The US Supreme Court’s recent opinion in Loper Bright Enterprises v. Raimondo and Relentless, Inc. v. Department of Commerce has opened up new opportunities for private litigants to challenge health care-related agency actions, particularly with respect to the Stark Law. This landmark decision requires courts to exercise “independent judgment” when reviewing an agency’s interpretation of a statute, rather than deferring to the agency’s interpretation under Chevron.

The Stark Law prohibits physicians from referring patients for designated health services to entities in which they have a financial relationship, and it prohibits those entities from submitting claims for reimbursement by CMS resulting from such referrals unless certain exceptions apply. The Court’s opinion in Loper Bright increases the likelihood of success for those challenging broad agency enforcement regulations in the health care industry.

One recent case, United States ex rel. Raven v. Georgia Cancer Specialists I, P.C., provides insight into how providers could use Loper Bright as a shield in Stark Law litigation. The case involved allegations of improper referral arrangements, with the physician group arguing that their arrangements met certain Stark Law exceptions. However, the district court disagreed, citing Chevron and determining that the regulations were a permissible interpretation of the Stark Law by CMS.

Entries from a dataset
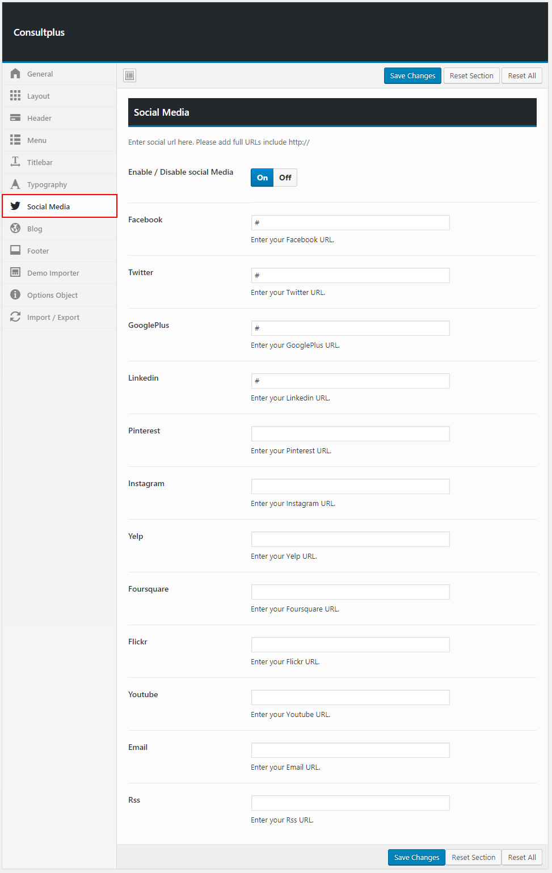Click the Blog WordPress icon
The height and width of the screenshot is (873, 552).
(15, 229)
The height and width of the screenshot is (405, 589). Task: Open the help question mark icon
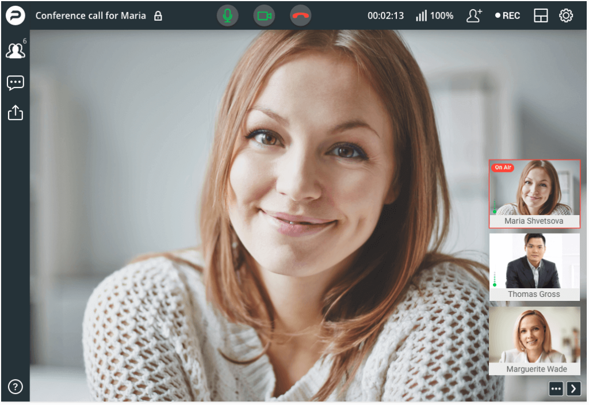point(15,387)
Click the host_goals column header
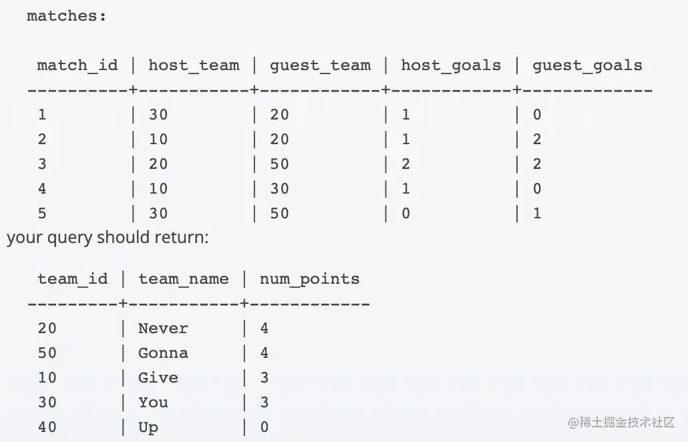 [450, 65]
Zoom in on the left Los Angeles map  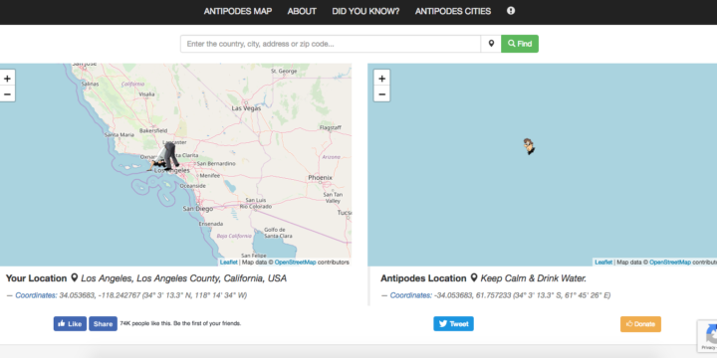click(x=7, y=79)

> **About this task**:
Carry the article on the Loper Bright ruling and the Stark Law forward from its final sentence. These entries were taken from a different source than the article.

> **Expected answer**:
Despite the opportunities presented by Loper Bright, there are important limitations to keep in mind. The Court’s decision only applies to agency actions under Chevron, and decisions by federal district courts are nonprecedential. Additionally, the Stark Law specifically grants HHS the authority to promulgate exceptions for certain arrangements, which may impact how courts review regulations in the future.

Overall, Loper Bright offers new opportunities for those in the health care industry to challenge agency enforcement and seek greater protections. It opens the door for challenges in various areas of health care law, including agency oversight, fraud and abuse, data privacy, and more. The industry is poised for a new era of legal battles and regulatory scrutiny in light of this groundbreaking decision.